OBJECTIVE A =>
Rewrite the thread about passing a variable's address in C, starting with "this how the" and going on through "of the func.", and replace "merged" with "combined".
OBJECTIVE B =>
Extend the thread about passing a variable's address in C, picking up after its final sentence.
>> BEGIN SELECTION
Is the address of a var in c passed by value?

Question

this how the variable is passed from the main func:

Node merged = NULL; 
ErrorCode result = mergeSortedLists(left, right, &merged);

and this is the signatue of the func.

ErrorCode mergeSortedLists(Node list1, Node list2, Node *merged_out);

If an error occurs in func. mergedsortedlists we should return res=Error and the merged list should be NULL

the tutor said we should assign merged_out=NULL; but isn't the address passed by value to the func.? shouldn't we assign the var it points to, to NULL i.e. *merged_out=NULL;

Thanks in advance!

For starters show how the name Node is declared. – Vlad from Moscow Apr 28 '20 at 12:26 — Vlad from Moscow, Apr 28 '20 at 12:26

Bathsheba · Answer 1 · 2020-04-28T12:24:11.593

1

Everything is passed by value in C.
>> END SELECTION
>> BEGIN INFORMATION SHOWN
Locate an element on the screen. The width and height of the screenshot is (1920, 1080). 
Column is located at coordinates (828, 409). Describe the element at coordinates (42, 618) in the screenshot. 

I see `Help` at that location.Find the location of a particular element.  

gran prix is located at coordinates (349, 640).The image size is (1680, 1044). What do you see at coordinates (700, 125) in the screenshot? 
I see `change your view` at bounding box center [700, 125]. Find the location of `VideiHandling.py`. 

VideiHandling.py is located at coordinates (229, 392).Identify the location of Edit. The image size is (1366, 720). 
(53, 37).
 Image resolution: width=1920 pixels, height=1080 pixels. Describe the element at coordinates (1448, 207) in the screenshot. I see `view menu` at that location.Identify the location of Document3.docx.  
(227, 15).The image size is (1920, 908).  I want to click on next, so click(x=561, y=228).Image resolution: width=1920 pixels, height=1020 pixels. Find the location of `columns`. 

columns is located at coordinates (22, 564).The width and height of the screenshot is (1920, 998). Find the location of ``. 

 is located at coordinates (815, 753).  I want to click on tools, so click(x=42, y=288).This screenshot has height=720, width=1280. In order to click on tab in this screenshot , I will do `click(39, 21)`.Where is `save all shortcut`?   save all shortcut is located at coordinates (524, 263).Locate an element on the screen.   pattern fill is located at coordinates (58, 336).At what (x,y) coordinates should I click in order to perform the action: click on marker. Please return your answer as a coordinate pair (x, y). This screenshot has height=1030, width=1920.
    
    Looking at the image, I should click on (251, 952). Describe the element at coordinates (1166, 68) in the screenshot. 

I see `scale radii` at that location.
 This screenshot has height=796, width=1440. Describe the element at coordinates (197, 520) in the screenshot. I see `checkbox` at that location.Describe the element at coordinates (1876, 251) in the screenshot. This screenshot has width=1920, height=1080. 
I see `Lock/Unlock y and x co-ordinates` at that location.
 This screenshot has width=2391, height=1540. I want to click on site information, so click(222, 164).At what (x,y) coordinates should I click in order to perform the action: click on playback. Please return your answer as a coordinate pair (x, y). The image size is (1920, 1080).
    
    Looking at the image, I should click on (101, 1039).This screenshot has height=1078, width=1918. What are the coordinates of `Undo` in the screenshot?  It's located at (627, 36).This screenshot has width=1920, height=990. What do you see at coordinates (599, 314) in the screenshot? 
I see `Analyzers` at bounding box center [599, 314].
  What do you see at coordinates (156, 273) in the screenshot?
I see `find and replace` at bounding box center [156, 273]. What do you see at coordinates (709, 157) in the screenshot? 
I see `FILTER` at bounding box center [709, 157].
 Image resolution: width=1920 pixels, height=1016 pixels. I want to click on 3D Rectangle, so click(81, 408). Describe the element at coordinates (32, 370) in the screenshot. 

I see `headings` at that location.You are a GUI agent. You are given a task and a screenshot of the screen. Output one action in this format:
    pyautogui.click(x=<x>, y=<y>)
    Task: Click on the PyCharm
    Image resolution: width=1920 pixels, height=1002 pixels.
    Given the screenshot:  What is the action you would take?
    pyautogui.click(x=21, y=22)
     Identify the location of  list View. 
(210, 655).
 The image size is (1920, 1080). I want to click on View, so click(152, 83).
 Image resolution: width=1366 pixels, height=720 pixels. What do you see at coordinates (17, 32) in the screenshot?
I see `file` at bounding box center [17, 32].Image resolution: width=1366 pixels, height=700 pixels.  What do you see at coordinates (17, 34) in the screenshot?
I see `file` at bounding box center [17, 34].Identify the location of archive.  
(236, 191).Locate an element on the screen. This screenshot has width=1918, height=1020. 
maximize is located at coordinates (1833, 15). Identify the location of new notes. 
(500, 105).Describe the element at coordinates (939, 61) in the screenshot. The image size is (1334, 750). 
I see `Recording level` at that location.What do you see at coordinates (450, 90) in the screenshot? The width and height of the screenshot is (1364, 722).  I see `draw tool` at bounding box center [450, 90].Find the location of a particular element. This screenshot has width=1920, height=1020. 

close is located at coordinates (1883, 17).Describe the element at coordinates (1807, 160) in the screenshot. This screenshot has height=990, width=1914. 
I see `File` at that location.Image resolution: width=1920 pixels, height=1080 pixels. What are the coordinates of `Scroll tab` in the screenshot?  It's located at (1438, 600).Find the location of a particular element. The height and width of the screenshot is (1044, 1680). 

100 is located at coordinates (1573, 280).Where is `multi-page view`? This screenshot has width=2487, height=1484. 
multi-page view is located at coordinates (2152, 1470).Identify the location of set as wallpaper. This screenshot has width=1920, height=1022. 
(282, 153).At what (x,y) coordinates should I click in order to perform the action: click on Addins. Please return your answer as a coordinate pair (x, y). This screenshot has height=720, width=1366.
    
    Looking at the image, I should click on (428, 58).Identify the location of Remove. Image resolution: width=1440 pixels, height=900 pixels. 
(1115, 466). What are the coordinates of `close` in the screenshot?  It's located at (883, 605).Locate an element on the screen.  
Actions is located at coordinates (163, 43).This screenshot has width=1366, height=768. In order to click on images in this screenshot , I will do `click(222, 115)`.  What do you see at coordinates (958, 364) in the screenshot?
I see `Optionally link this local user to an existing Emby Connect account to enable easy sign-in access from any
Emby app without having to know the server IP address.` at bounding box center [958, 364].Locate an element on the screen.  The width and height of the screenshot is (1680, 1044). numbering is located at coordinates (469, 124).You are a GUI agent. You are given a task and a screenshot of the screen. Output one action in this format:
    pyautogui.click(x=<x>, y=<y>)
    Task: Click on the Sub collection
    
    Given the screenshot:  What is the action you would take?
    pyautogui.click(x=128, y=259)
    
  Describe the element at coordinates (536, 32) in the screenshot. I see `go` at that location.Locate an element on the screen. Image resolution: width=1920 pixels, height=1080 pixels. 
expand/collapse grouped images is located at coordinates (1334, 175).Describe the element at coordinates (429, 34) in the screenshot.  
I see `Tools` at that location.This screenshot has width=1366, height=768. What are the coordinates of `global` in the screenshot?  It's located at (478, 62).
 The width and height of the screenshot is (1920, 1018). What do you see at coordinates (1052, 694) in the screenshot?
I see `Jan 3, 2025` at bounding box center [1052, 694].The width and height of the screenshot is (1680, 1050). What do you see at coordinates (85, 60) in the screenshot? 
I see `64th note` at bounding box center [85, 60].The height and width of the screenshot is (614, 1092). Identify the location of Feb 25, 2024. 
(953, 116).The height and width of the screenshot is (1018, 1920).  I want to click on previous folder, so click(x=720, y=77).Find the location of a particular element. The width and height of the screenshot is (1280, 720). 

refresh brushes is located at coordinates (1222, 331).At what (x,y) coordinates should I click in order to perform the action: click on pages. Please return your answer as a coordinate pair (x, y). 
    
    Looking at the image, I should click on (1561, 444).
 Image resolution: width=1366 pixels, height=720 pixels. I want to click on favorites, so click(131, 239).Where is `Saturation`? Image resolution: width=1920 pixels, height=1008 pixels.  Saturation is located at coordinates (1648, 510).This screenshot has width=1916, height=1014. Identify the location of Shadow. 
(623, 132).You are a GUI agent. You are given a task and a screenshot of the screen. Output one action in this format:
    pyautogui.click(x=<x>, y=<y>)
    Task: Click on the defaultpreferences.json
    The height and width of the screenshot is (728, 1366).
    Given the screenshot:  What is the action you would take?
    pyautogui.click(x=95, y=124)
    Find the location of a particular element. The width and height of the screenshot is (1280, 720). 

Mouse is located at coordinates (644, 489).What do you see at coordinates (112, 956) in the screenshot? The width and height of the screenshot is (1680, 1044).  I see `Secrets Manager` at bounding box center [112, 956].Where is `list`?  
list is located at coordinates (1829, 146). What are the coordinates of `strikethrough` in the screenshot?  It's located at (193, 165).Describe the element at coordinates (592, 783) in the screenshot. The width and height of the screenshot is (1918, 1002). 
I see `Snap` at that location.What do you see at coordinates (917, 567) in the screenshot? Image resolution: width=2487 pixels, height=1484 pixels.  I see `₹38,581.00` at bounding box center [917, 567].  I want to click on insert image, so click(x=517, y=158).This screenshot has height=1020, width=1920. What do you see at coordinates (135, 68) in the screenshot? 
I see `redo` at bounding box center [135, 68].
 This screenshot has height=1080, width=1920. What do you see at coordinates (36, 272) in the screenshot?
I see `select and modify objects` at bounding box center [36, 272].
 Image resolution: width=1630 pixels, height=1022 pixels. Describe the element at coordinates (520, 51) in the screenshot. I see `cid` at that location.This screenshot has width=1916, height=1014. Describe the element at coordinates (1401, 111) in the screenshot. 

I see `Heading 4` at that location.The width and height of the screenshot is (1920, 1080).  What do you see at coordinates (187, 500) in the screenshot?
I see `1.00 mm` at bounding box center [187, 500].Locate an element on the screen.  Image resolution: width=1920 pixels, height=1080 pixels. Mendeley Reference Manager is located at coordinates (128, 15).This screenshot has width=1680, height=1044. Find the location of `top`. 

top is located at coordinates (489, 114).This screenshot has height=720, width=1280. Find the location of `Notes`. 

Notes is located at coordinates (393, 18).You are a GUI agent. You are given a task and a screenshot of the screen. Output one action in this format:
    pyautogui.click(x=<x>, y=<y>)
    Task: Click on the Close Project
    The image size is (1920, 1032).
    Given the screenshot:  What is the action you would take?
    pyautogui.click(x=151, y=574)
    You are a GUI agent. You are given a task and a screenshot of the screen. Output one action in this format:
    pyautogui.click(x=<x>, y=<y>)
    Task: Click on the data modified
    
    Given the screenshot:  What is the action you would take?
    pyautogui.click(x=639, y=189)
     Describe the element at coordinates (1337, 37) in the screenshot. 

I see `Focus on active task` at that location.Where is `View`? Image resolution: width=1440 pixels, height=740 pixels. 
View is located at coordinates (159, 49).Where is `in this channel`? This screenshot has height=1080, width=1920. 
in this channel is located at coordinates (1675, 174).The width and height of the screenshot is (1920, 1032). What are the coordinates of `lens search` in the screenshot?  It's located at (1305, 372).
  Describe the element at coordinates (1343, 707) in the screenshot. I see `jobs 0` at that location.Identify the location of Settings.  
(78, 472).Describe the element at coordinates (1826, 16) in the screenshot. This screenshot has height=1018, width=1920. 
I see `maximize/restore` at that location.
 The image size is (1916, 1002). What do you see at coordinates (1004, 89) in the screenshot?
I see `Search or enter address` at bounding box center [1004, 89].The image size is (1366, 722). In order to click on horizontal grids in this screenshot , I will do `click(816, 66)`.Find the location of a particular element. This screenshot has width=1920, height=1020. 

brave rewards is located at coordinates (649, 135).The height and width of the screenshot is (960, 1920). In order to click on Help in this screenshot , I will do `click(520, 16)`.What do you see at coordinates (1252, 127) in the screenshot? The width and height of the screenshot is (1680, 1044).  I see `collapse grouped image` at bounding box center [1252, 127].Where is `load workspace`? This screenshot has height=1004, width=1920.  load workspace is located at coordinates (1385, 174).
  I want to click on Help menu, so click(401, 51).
>> END INFORMATION SHOWN
RIGHT ANSWER A =>
this how the variable is passed from the main func:

Node combined = NULL; 
ErrorCode result = mergeSortedLists(left, right, &combined);

and this is the signatue of the func.

RIGHT ANSWER B =>
So yes, &merged (a pointer) is passed by value into mergeSortedLists. In other words, the object to which merged_out points can be changed in that function via pointer deferencing, but any changes in the pointer value in that function will not be reflected in the caller.

I'm not sure why your tutor wants you to write *merged_out = NULL in the function itself. For that to make any sense, then merged_out would have to be a pointer to a pointer, with appropriate changes made at the calling site.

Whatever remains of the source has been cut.